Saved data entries
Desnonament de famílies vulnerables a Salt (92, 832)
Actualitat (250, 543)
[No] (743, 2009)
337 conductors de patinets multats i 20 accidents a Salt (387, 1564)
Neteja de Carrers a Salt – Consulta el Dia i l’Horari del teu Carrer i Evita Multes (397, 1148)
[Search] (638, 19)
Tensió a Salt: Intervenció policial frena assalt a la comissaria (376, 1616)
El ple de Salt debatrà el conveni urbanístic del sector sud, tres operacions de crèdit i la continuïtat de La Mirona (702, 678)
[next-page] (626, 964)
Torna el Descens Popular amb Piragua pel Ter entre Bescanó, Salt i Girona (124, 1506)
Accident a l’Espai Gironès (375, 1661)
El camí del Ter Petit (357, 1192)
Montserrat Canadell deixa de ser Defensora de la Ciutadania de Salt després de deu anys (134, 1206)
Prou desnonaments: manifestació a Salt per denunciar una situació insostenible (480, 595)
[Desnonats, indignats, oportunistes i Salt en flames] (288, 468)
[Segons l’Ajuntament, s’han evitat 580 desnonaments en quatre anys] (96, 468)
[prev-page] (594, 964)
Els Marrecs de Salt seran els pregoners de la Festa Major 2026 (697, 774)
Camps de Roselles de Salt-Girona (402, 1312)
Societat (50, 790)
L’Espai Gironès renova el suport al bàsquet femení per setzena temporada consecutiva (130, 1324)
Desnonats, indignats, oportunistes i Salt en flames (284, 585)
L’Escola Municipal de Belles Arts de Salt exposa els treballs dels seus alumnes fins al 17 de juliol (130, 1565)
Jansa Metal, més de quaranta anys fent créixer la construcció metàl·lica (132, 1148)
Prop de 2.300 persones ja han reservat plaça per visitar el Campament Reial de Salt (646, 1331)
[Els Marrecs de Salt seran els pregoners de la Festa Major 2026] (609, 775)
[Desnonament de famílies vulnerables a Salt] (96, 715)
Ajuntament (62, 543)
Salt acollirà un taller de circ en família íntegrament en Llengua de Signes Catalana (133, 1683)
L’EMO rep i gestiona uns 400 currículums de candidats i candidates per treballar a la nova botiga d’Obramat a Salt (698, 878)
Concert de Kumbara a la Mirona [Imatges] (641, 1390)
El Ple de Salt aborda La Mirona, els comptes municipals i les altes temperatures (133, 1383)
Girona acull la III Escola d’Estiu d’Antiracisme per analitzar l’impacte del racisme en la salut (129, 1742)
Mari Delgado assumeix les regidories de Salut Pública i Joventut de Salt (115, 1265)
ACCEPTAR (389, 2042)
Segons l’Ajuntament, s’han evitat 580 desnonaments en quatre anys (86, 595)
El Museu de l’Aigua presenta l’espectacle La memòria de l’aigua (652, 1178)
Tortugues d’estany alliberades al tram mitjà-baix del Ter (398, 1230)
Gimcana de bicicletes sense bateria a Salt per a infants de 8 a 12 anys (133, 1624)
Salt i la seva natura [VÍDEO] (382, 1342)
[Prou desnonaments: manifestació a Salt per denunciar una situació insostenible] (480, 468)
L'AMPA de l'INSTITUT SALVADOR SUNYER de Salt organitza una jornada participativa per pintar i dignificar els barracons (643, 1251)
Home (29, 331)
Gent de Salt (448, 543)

**To do**
Output every entry exactly as it appears.

**Solved problem**
Desnonament de famílies vulnerables a Salt (92, 832)
Actualitat (250, 543)
[No] (743, 2009)
337 conductors de patinets multats i 20 accidents a Salt (387, 1564)
Neteja de Carrers a Salt – Consulta el Dia i l’Horari del teu Carrer i Evita Multes (397, 1148)
[Search] (638, 19)
Tensió a Salt: Intervenció policial frena assalt a la comissaria (376, 1616)
El ple de Salt debatrà el conveni urbanístic del sector sud, tres operacions de crèdit i la continuïtat de La Mirona (702, 678)
[next-page] (626, 964)
Torna el Descens Popular amb Piragua pel Ter entre Bescanó, Salt i Girona (124, 1506)
Accident a l’Espai Gironès (375, 1661)
El camí del Ter Petit (357, 1192)
Montserrat Canadell deixa de ser Defensora de la Ciutadania de Salt després de deu anys (134, 1206)
Prou desnonaments: manifestació a Salt per denunciar una situació insostenible (480, 595)
[Desnonats, indignats, oportunistes i Salt en flames] (288, 468)
[Segons l’Ajuntament, s’han evitat 580 desnonaments en quatre anys] (96, 468)
[prev-page] (594, 964)
Els Marrecs de Salt seran els pregoners de la Festa Major 2026 (697, 774)
Camps de Roselles de Salt-Girona (402, 1312)
Societat (50, 790)
L’Espai Gironès renova el suport al bàsquet femení per setzena temporada consecutiva (130, 1324)
Desnonats, indignats, oportunistes i Salt en flames (284, 585)
L’Escola Municipal de Belles Arts de Salt exposa els treballs dels seus alumnes fins al 17 de juliol (130, 1565)
Jansa Metal, més de quaranta anys fent créixer la construcció metàl·lica (132, 1148)
Prop de 2.300 persones ja han reservat plaça per visitar el Campament Reial de Salt (646, 1331)
[Els Marrecs de Salt seran els pregoners de la Festa Major 2026] (609, 775)
[Desnonament de famílies vulnerables a Salt] (96, 715)
Ajuntament (62, 543)
Salt acollirà un taller de circ en família íntegrament en Llengua de Signes Catalana (133, 1683)
L’EMO rep i gestiona uns 400 currículums de candidats i candidates per treballar a la nova botiga d’Obramat a Salt (698, 878)
Concert de Kumbara a la Mirona [Imatges] (641, 1390)
El Ple de Salt aborda La Mirona, els comptes municipals i les altes temperatures (133, 1383)
Girona acull la III Escola d’Estiu d’Antiracisme per analitzar l’impacte del racisme en la salut (129, 1742)
Mari Delgado assumeix les regidories de Salut Pública i Joventut de Salt (115, 1265)
ACCEPTAR (389, 2042)
Segons l’Ajuntament, s’han evitat 580 desnonaments en quatre anys (86, 595)
El Museu de l’Aigua presenta l’espectacle La memòria de l’aigua (652, 1178)
Tortugues d’estany alliberades al tram mitjà-baix del Ter (398, 1230)
Gimcana de bicicletes sense bateria a Salt per a infants de 8 a 12 anys (133, 1624)
Salt i la seva natura [VÍDEO] (382, 1342)
[Prou desnonaments: manifestació a Salt per denunciar una situació insostenible] (480, 468)
L'AMPA de l'INSTITUT SALVADOR SUNYER de Salt organitza una jornada participativa per pintar i dignificar els barracons (643, 1251)
Home (29, 331)
Gent de Salt (448, 543)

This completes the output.